Visualizing the Data
Amazon QuickSight is a cloud-powered business analytics service that makes it easy to build visualizations, perform ad-hoc analysis, and get business insights from your data. It allows querying data from Amazon Redshift, Amazon RDS, Amazon Athena, Amazon S3, and Amazon EMR (Presto and Apache Spark); connect to databases like SQL Server, MySQL, and PostgreSQL, in the cloud or on-premises.

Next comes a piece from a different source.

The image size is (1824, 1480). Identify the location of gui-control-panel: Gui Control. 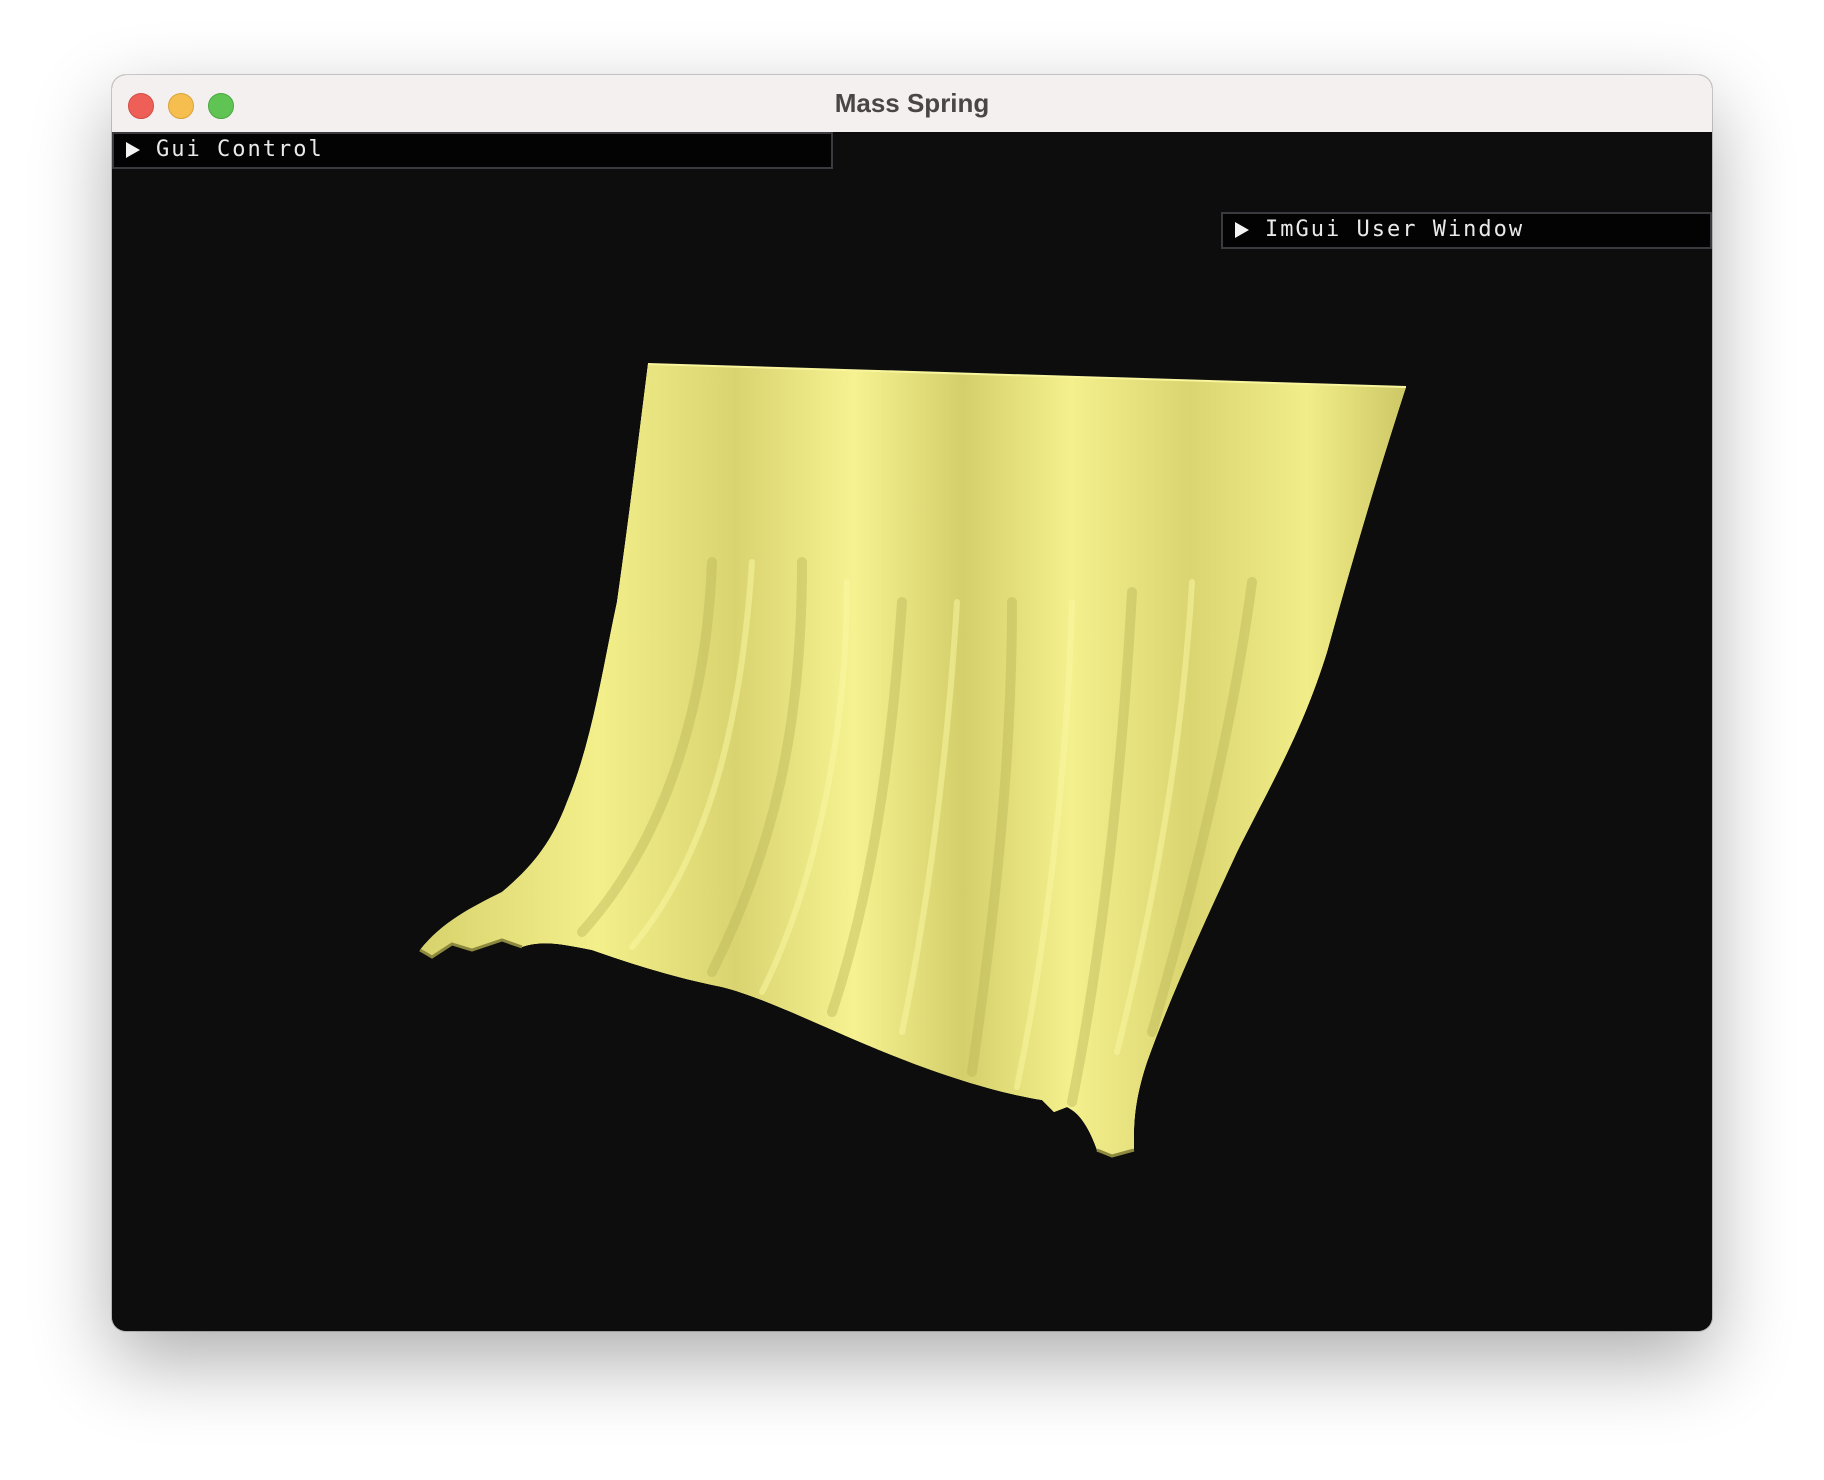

- Sign in to QuickSight console https://us-east-1.quicksight.aws.amazon.com/sn/start
- Go to Manage QuickSight on the top right > Account Settings > Edit AWS Permissions. Check the box for Amazon Athena, Amazon S3 and select all S3 buckets
- Return to the QuickSight dashboard and click on Manage Data
- Click on New Data Set and select Athena
- Enter the Data source name and click on Create Data Source
- Select ethereumetl database, then blocks table
Here are some visualizations I created:
- Transaction Count
- ERC20 Transfer Count
The peak on November 27 with over 1 million transfers is when INS Promo token sale happened https://blog.ins.world/insp-ins-promo-token-mixup-clarified-d67ef20876a3
- ERC20 Tokens with Greatest Number of Transfers
AWS QuickSight charges you $12 per user-month, the first user is free https://aws.amazon.com/quicksight/.